→ **Directions**:
Take the entries below and print only the lines from the one with "The image size is (1320, 664)." through the one with "Task: Open the Herramientas menu", exactly as they stand, both ends included.

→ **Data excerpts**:
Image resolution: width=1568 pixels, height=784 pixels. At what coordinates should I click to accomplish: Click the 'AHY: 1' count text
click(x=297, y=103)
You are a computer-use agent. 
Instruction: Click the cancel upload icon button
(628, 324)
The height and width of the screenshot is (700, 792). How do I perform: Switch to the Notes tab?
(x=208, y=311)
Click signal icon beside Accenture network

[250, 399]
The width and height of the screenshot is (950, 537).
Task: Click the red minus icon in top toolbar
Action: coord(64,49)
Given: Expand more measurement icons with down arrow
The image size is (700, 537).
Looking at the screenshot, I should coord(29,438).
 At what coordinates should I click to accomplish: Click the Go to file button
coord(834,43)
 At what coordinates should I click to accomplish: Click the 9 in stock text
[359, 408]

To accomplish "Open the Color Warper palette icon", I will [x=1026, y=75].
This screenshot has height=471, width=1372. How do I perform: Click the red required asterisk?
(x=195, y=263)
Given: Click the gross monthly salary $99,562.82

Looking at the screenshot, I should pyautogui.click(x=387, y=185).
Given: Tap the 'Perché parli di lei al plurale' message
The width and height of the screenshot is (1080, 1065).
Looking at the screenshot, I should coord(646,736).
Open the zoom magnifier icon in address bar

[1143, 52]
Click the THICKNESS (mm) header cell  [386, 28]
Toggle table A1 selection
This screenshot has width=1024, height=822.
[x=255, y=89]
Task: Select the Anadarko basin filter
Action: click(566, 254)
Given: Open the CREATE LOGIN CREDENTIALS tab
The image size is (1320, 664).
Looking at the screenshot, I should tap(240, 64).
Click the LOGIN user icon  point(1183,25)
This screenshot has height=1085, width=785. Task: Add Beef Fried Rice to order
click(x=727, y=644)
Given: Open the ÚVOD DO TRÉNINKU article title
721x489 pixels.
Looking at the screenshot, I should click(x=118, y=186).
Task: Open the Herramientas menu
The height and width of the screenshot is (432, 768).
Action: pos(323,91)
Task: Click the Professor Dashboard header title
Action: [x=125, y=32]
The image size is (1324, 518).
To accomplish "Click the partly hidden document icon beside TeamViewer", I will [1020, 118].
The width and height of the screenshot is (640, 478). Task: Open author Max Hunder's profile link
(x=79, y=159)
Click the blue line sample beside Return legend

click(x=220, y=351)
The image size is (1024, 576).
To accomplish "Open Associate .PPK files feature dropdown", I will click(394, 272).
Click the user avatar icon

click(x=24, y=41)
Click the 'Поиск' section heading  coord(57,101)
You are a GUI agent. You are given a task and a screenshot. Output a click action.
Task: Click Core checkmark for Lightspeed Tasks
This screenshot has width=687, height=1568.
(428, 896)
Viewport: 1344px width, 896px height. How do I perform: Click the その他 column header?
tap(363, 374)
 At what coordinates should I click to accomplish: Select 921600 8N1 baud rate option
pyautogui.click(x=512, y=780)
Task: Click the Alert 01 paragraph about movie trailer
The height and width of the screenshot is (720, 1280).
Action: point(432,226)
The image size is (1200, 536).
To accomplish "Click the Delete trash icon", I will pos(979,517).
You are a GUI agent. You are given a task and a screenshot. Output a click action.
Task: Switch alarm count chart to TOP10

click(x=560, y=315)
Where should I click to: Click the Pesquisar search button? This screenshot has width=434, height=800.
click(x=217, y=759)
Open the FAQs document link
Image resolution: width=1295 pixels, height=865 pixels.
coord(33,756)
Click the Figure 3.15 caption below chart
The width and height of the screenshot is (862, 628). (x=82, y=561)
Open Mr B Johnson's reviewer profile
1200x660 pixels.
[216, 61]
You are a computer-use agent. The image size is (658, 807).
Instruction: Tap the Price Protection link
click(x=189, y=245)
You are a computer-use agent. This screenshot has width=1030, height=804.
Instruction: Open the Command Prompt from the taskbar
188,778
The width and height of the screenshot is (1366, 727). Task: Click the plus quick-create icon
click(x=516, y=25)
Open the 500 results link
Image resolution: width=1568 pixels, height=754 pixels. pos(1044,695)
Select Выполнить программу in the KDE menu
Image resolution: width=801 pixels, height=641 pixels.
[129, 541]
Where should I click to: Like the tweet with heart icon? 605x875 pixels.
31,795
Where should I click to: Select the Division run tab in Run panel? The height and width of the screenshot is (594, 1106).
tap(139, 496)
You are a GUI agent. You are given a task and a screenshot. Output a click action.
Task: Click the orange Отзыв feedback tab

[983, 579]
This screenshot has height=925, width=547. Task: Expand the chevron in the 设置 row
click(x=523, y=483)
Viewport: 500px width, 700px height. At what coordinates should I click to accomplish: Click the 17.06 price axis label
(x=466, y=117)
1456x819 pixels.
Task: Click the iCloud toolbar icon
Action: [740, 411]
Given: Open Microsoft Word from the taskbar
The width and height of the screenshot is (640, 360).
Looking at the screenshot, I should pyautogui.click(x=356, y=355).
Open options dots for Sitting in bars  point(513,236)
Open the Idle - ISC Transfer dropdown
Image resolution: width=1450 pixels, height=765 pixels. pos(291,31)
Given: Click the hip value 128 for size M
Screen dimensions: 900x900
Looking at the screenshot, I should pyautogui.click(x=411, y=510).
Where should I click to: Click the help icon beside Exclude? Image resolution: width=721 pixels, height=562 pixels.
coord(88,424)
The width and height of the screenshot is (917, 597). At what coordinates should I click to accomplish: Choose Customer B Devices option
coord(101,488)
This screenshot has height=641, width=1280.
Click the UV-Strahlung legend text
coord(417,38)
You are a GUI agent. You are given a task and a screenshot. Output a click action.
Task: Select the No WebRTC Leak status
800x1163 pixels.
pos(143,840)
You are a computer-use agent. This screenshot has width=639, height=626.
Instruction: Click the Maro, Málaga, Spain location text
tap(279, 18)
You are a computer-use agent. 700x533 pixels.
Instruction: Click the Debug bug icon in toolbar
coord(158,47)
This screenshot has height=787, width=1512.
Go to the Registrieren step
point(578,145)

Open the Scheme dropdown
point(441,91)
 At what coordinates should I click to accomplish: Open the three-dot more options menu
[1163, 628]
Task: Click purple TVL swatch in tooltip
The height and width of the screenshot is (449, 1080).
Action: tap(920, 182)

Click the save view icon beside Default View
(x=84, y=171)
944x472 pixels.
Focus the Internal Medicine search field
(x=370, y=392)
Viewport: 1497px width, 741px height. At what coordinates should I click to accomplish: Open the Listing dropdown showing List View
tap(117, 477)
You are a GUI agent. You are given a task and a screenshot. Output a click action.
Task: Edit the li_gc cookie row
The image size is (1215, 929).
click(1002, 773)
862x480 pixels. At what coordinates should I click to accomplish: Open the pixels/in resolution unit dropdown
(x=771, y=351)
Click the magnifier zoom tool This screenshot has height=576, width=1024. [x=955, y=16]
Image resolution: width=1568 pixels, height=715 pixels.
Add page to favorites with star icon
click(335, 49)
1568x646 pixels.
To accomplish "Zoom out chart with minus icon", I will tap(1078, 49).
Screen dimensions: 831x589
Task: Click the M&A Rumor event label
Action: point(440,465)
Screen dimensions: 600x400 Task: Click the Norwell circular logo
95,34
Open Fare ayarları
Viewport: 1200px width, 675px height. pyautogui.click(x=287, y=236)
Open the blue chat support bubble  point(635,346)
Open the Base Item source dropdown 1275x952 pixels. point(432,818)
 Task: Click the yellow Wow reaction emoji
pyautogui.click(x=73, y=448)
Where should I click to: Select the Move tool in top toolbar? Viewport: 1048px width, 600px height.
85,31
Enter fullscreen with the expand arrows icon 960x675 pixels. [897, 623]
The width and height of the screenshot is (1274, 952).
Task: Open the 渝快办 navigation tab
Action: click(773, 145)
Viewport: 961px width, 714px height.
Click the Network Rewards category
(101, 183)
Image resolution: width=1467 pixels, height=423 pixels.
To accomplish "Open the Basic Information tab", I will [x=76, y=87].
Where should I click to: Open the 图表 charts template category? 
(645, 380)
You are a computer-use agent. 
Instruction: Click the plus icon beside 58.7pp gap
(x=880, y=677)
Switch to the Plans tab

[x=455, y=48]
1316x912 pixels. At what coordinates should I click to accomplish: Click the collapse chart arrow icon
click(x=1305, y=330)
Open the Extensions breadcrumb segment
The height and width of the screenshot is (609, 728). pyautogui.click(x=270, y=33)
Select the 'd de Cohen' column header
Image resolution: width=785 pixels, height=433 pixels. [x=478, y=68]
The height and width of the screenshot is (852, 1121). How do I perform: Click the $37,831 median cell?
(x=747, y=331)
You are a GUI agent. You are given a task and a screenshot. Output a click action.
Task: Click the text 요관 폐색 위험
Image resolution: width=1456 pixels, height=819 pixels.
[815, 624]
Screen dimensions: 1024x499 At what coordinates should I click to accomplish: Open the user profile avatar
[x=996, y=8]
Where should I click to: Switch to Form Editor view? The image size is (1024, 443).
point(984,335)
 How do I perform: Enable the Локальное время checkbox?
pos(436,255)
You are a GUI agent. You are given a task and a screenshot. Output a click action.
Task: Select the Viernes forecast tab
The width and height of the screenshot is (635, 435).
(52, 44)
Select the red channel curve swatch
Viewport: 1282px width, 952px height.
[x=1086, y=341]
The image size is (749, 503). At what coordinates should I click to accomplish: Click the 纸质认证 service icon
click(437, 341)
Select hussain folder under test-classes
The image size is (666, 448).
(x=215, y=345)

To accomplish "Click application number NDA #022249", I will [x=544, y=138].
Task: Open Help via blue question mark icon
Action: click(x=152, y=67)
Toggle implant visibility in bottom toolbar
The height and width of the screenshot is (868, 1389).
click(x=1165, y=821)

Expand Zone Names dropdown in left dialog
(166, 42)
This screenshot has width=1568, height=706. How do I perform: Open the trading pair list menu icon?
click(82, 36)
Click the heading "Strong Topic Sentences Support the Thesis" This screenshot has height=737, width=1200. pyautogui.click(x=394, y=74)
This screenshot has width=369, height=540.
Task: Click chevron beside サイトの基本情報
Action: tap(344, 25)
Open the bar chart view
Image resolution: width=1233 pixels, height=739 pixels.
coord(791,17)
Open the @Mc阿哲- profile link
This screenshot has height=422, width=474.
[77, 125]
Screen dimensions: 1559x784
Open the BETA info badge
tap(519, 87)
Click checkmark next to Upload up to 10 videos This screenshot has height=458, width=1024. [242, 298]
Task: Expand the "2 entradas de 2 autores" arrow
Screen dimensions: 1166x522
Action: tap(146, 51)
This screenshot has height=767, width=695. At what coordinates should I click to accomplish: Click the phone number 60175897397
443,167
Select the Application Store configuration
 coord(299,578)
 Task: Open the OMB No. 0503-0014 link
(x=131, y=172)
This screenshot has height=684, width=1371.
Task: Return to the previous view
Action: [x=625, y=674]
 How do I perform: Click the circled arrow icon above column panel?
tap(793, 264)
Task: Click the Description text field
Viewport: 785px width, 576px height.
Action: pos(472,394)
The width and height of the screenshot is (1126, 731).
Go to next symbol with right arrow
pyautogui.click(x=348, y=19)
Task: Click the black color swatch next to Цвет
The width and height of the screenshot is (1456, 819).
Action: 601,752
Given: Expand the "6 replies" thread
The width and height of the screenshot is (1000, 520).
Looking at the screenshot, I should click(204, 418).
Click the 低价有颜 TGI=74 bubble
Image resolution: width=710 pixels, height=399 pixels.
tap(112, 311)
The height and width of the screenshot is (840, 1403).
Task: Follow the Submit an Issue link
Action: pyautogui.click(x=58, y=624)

→ **Solved problem**:
The image size is (1320, 664).
Looking at the screenshot, I should tap(240, 64).
Click the LOGIN user icon  point(1183,25)
This screenshot has height=1085, width=785. Task: Add Beef Fried Rice to order
click(x=727, y=644)
Given: Open the ÚVOD DO TRÉNINKU article title
721x489 pixels.
Looking at the screenshot, I should click(x=118, y=186).
Task: Open the Herramientas menu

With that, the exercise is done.